What's bothered me the most about it is that it should not be the library consumer's responsibility to define the library's type concretions—it's the library's responsibility, but the library is limited by the lack of this feature.

Until it's officially supported, I've found an ugly workaround to accomplish what I want.

The Status Quo

I often use a pattern of "initializing" a library to be able to return a set of partially-applied functions based on the initialization parameters. Historically, I've just exported a bunch of generic types from the library and then define their corresponding concretions in the consuming application.

Depending on the complexity of those generic types, the type arguments you have to deal with can get messy.

/**
 * This represents a type we'll want to reference in the library's consuming application.
 * There might be a lot of types like this.
 */
export interface Family<Name extends string = string> {
  name: Name;
}

/**
 * Library initializer with contrived minimal example code to show intent.
 */
export const initialize = <Name extends string>(config: {}) => {
  /**
   * Some useful library functions.
   */
  const greet = (name: Name) => { console.log(`Hi ${name}, the config is: ${config}`) };

  /**
   * "Export" the library like a module.
   */
  return {
    greet,
  } as const;
};
/**
 * Somewhere in the consuming application...
 */
import { initialize, Family as FamilyGeneric } from 'library';

type Name = 'Alice' | 'Bob';

const Library = initialize<Name>({});

/**
 * Make concrete types corresponding to each relevant generic type.
 * Imagine there are many of these of varying complexity and dependence on each other.
 * The type arguments can get wild pretty quickly.
 */
type Family = FamilyGeneric<Name>;

The Hack-around

With this pattern, I've found a workaround to be able to refer to the types which were effectively made concrete within the initialization function, but which I can't access directly outside of the function.

Warning

I believe that the code as written below will only work if you can consume the library as TypeScript directly (which I am doing in a monorepo), since it requires that you set both declaration and declarationMap to false. Without that, you get the error ts(4025): "Exported variable has or is using private name."
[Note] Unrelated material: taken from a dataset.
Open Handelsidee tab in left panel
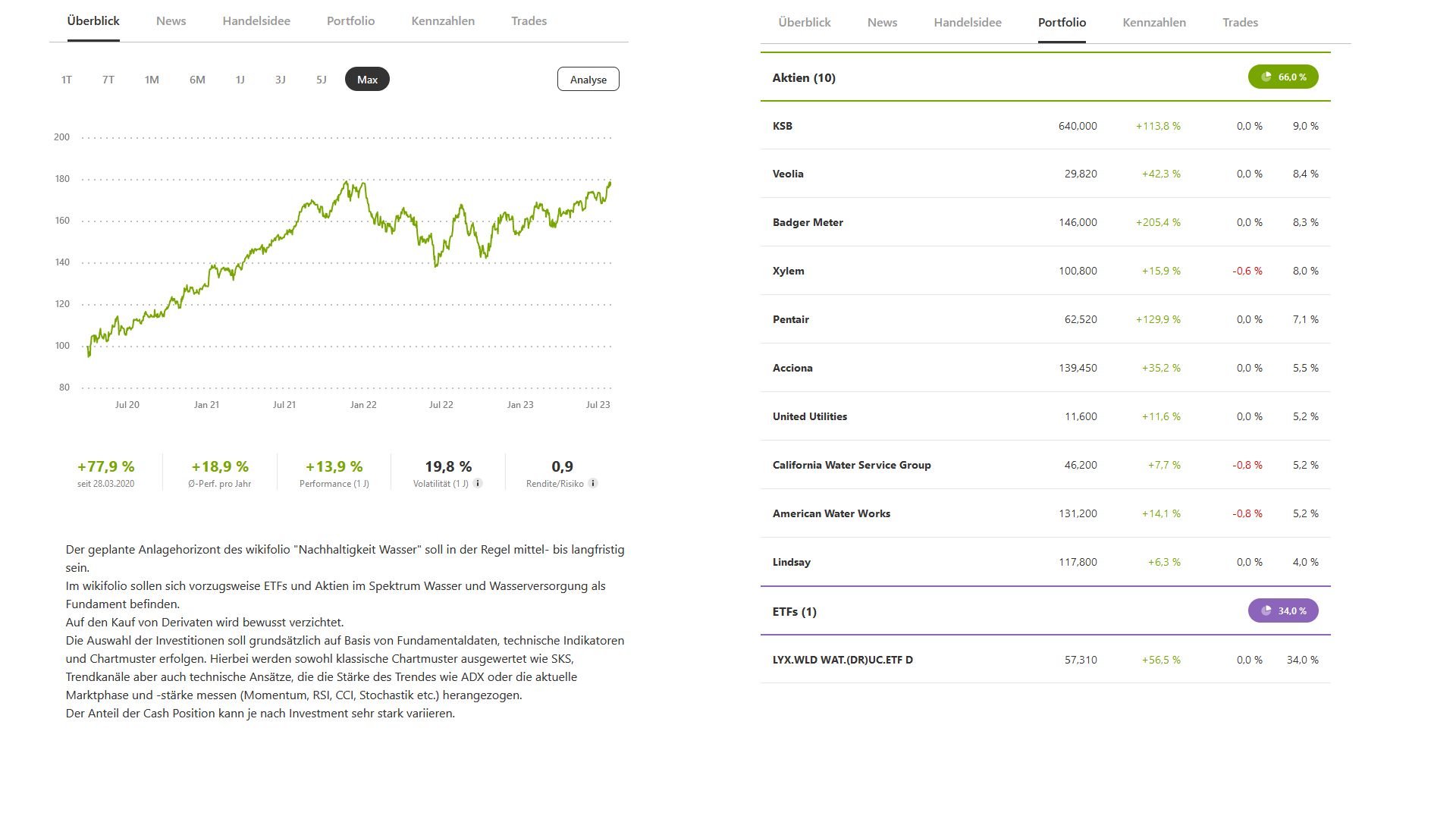Image resolution: width=1456 pixels, height=819 pixels. (256, 21)
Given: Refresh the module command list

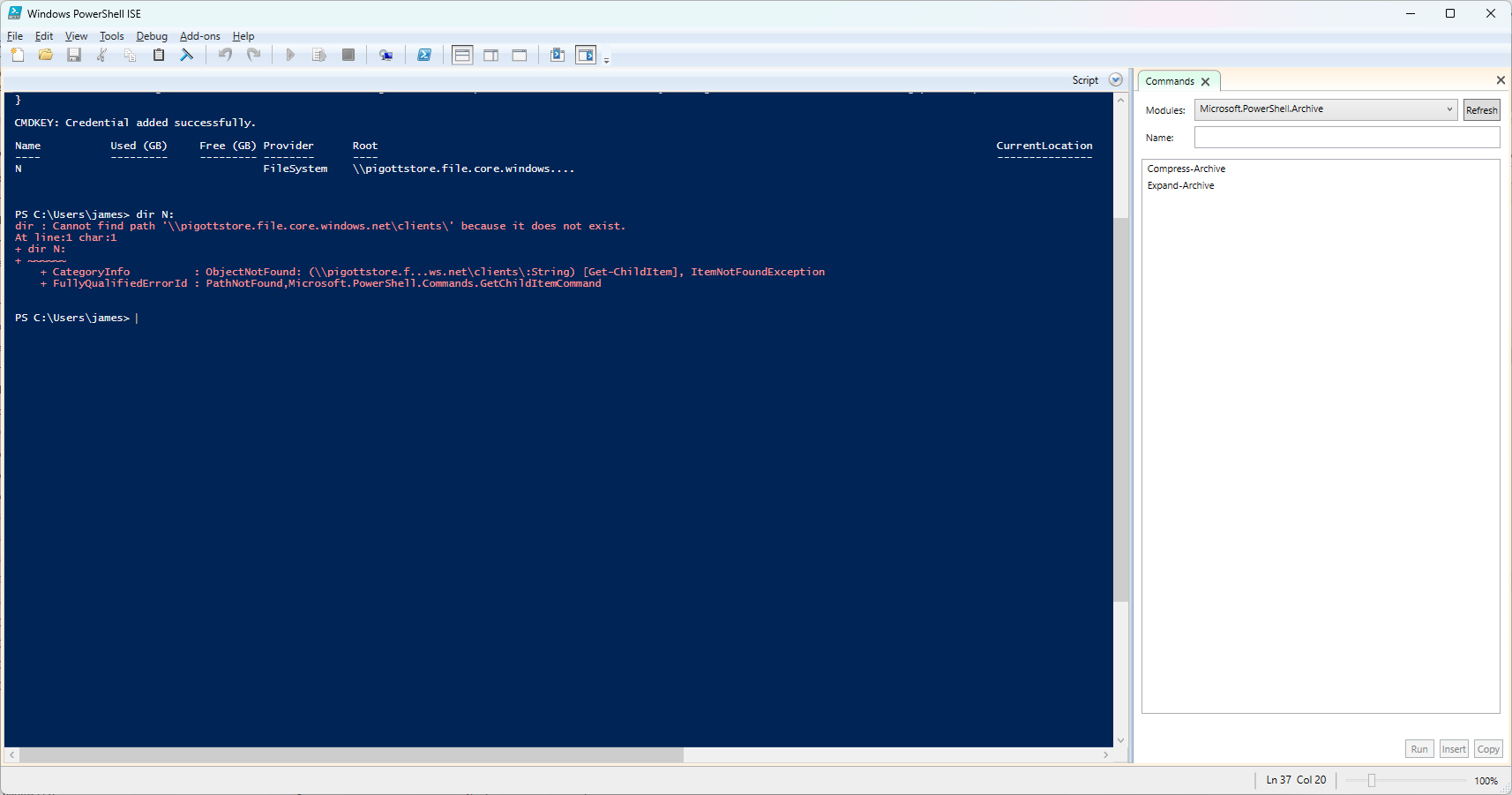Looking at the screenshot, I should 1481,109.
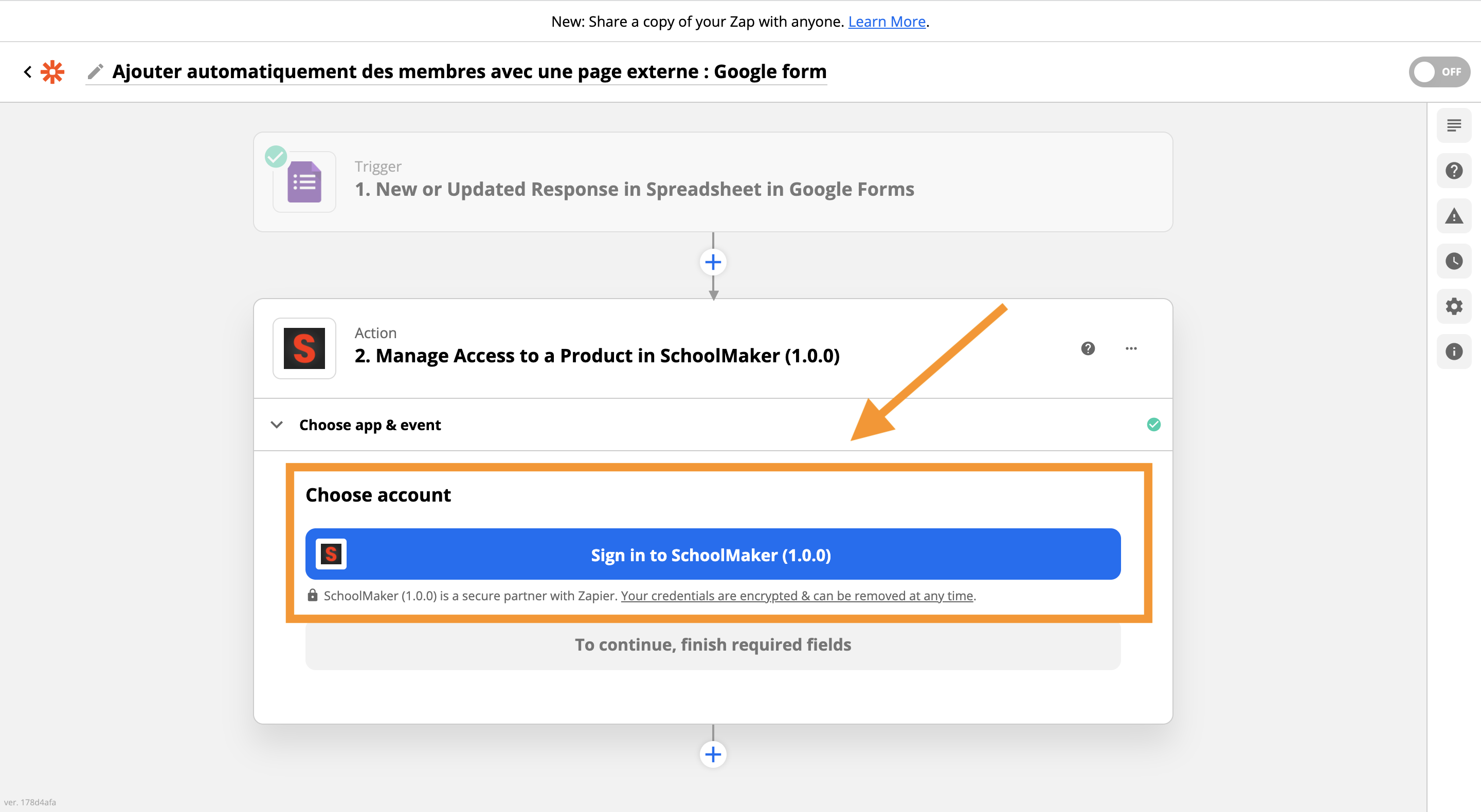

However, if you need declaration and declarationMap enabled, I believe you can still use this approach if you just keep the generic types defined outside of the initializer function and reference those generic types within the function to make the same concrete types as shown below. This results in more type parameter boilerplate, but the compiler shouldn't be upset about the internal type, and the extra code mess is still contained within the library instead of all the consuming applications.

export const initialize = <Name extends string>(config: {}) => {
  /**
   * If the compiler doesn't like this, keep this type out of this function body, 
   * and then define it again here according to the external definition.
   */
  interface Family<N extends Name = Name> {
    name: N;
  }
  
  const greet = (name: Name) => { console.log(`Hi ${name}, the config is: ${config}`) };

  /**
   * Group all of the types you want to "export".
   * Declare a constant to be that type.
   */
  const __TYPES__ = undefined as unknown as {
    Family: Family,
  };

  /**
   * The types constant "carries" the concreted generic types out of this function.
   */
  return {
    greet,
    __TYPES__,
  } as const;
};
import { initialize } from 'library';

const Library = initialize<'Alice' | 'Bob'>({});

type Types = typeof Library['__TYPES__'];

type Family = Types['Family'];  // = initialize<"Alice" | "Bob">.Family<"Alice" | "Bob">

With this, the consuming application no longer needs to be concerned with how to correctly build the library's generic types and maintain those concretions with future updates to the library. At worst, it may just need to define some aliases for the types it cares about.